Appeal to respect the development history and time tracking
Gregory Szorc
gregory.szorc at gmail.com
Tue Aug 25 21:57:15 UTC 2015
On Tue, Aug 25, 2015 at 11:47 AM, Steve Borho <steve at borho.org> wrote:
> On 08/25, Arne Babenhauserheide wrote:
> > Am Dienstag, 25. August 2015, 07:26:45 schrieb Adrian Klaver:
> > > > At least add warning that all the date and time stamps of all files
> and
> > > > all directories would be destroyed _forever_ after using Mercurial
> SCM.
> > >
> > > What are you talking about?
> > >
> > > Or better yet, can you provide a coherent example?
> >
> > Even though I disagree with Mosc (especially on the apes thing), I can
> > provide an example:
> >
> > I use deft-mode[1] to organize my writings. It shows and filters text
> > files in a directory. For each file it shows the title (first line)
> > and the data, and it sorts by date.
> >
> > This weekend I had partial failure of the data on my system USB stick,
> > including that folder. Some files were lost, so I recloned the deft
> > directory -- and all files had the same date, so the ordering was wrong.
> >
> > I recovered very easily, though:
> >
> > hg up null
> > for i in {1..12}; do hg up ${i}00; done
> > hg up tip
> >
> > (I have ~1200 revisions in there)
> >
> > With that I had rising mtimes again.
> >
> > If I had wanted to spend more time, I could have updated to every
> > revisions, but I did not need exact ordering. Being mostly right was
> > OK :) (and USK sticks are horribly slow)
> >
> > If I had needed the exact time, I???d have used touch:
> >
> > for i in {1..1200}; do
> > for j in $(hg log -r $i --template "{files}"); do
> > touch --date "$(hg log -r tip --template "{date|isodate}")" $j;
> > done
> > done
>
> I think it would be more efficient to iterate over `hg files` and call
> touch on each with the timstamp of its last commit.
>
> for j in $(hg files); do
> touch $j --date "$(hg log -l1 $j --template "{date|isodate}")";
> done
>
> This could be wrapped into a 15 line extension as 'hg touch' or
> something similar.
>
Commit times are initially defined at the time of the original commit. By
default, if you rewrite history, the commit time is not refreshed.
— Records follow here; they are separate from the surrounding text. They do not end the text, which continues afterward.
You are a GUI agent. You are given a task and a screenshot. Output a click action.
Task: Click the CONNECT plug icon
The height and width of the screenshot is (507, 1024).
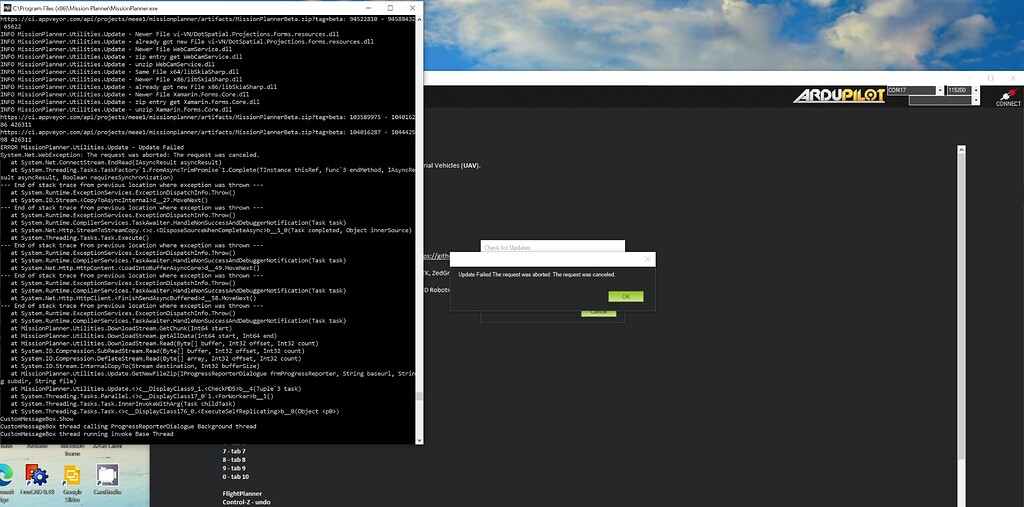1008,94
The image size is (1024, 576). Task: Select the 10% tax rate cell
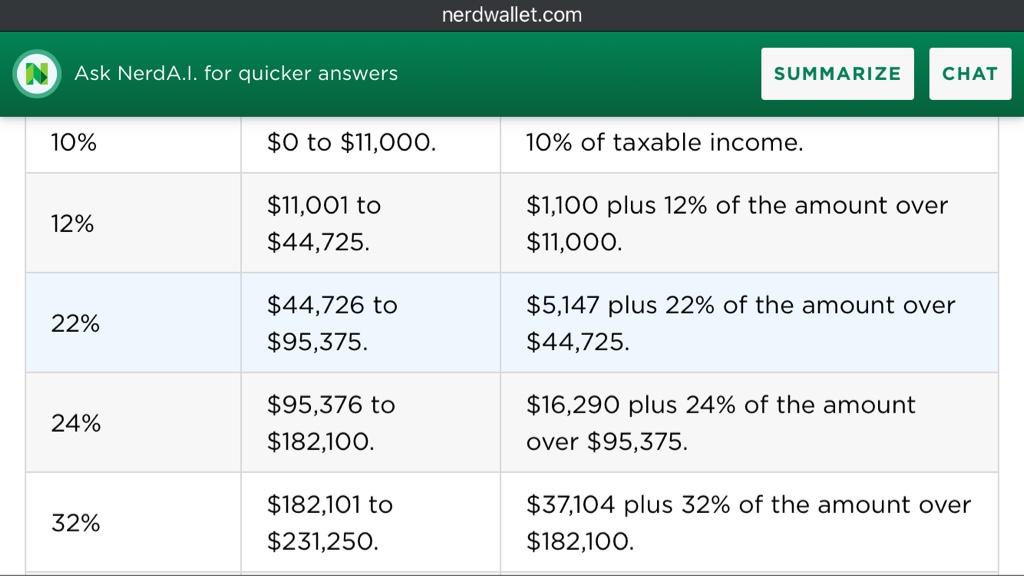pos(133,144)
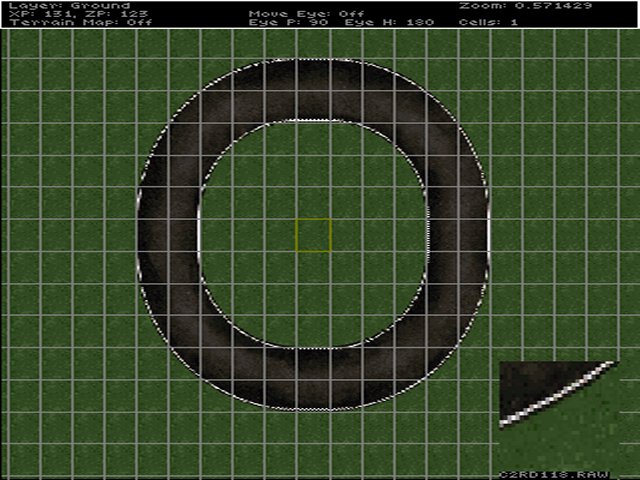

This can
result in commits from 2014 being pushed today. I can pretty much guarantee
that any repository with more than 1 author has commit times where the time
of commit N+1 is not always greater than commit N.
Also, commit times can be spoofed. See `hg commit --date`.
What you really would want to use is "push times." But that's not a concept
that exists in core Mercurial. Even if it did, you have to choose which
remote's times to use. Even if you did that, computer clocks aren't
reliable and are prone to skew and other weirdness. Yes, even on servers.
This feature cannot be implemented in a manner that would be reasonable.
The best Mercurial could do is set mtimes such that the times from commit
N+1 are newer than commit N. But the actual times would not correspond to
commit/push times. At that point, what's the point?